THE PEOPLE, Plaintiff and Appellant, v. ALONZO CHAMBLIS, Defendant and Respondent.

(Opinion by Chapman, J., with Hastings, P. J., and Cliff, J., concurring.)


Leo Himmelsbach, District Attorney, and Patricia M. Sanford, Deputy District Attorney, for Plaintiff and Appellant.

Sheldon Portman, Public Defender, and Barbara B. Fargo, Deputy Public Defender, for Defendant and Respondent.



The People of the State of California appeal from an order of the Municipal Court for the Santa Clara Judicial District of Santa Clara County dismissing a felony complaint against the respondent, Alonzo Chamblis, pursuant to Penal Code section 1385.

[1a] Before the appeal can be decided on its merits, the court must determine a threshold question of jurisdiction, i.e., is the appellant pursuing the correct remedy?

A casu reading of Penal Code section 1466 might suggest that an appeal might be taken from an order of the municipal court dismissing a felony complaint pursuant to Penal Code section 1385. Section 1466 provides in part: "An appeal may be taken from a judgment or order of an inferior court, in a criminal case, to the superior court of the county in which such inferior court is located, in the following cases. (a) By the people. (1) From an order or judgment dismissing or otherwise terminating the action before the defendant has been placed in jeopard ..." (Italics added.)

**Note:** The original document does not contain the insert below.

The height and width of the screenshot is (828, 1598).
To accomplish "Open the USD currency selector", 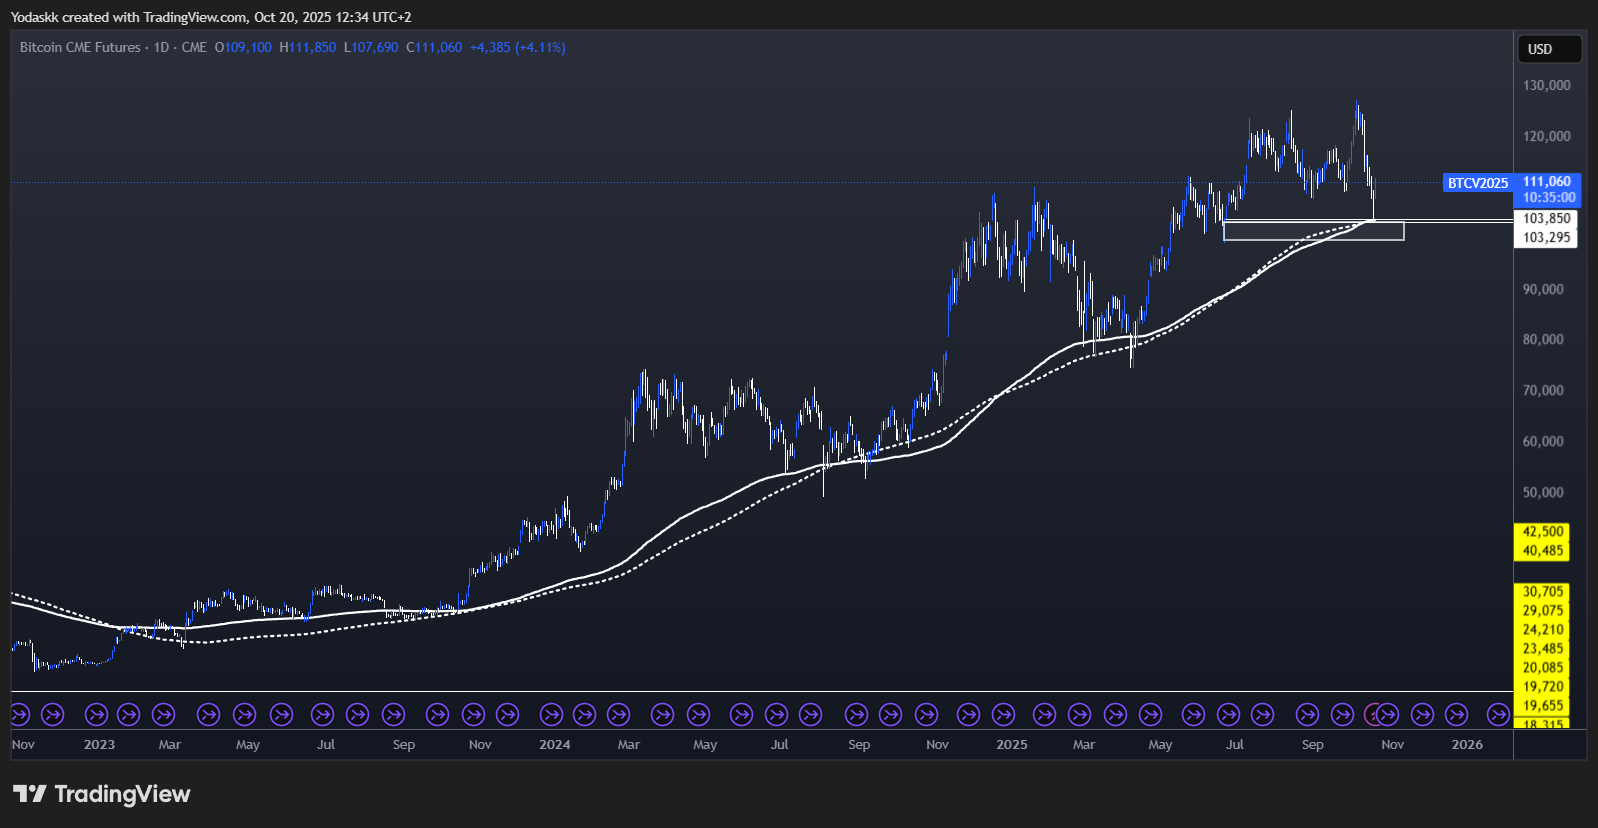I will click(1549, 49).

[2] However, it is well settled that when a municipal court judge processes a felony complaint he does not sit as a court but as a magistrate. "The words 'inferior court' or 'inferior courts' include municipal courts, justice courts, city courts, police courts, police judge's courts, and all courts other than superior courts, having jurisdiction to try misdemeanor charges." (People v. Peters (1978) 21 Cal. 3d 749, 752 [147 Cal. Rptr. 646, 581 P.2d 651].) (Italics that of the Supreme Court.) [175 Cal. App. 3d Supp. 15]

[1b] In People v. Peters, supra, the Supreme Court held that the language of Penal Code section 1385, as it was then written, did not give authority to municipal court judges, sitting as magistrates, to dismiss an action in the interest of justice. The reason being that section 1385 then provided that "The court may ... in the furtherance of justice, order an action to be dismissed." The Supreme Court held that the word "court" did not include a magistrate.

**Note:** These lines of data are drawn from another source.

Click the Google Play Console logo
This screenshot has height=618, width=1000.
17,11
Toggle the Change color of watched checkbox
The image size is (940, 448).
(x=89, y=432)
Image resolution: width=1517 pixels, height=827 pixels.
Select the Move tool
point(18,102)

In 1980 Penal Code section 1385 was amended to provide: "The judge or magistrate may ... in the furtherance of justice, order an action to be dismissed."

Apparently recognizing that such an order by a magistrate would not be appealable under Penal Code section 1466 because it would not be an "order of an inferior court," the Legislature provided a statutory remedy for the review of an order of a magistrate dismissing an action pursuant to section 1385. As part of the same legislative package in 1980, the legislature created a new procedure providing for a motion to reinstate. Section 871.5, subdivision (a) provides in part: "When an action is dismissed by a Magistrate pursuant to Section ... 1385 ... the prosecutor may make a motion in the superior court within 15 days to compel the magistrate to reinstate the complaint ..." (Italics added.)

In the instant case the prosecutor did not attempt to move pursuant to section 871.5, subdivision (a) to reinstate the complaint. Instead, the prosecutor sought to appeal from a nonappealable order. The notice of appeal was filed more than 15 days after the dismissal was ordered by the magistrate and, therefore, would not have been timely even if correctly framed as a motion to reinstate.

For the foregoing reasons, the appeal by the People of the State of California in the above entitled action is dismissed.

The court at this time does not comment on the prosecutor's right to refile the action pursuant to Penal Code section 1387.

Hastings, P. J., and Cliff, J., concurred.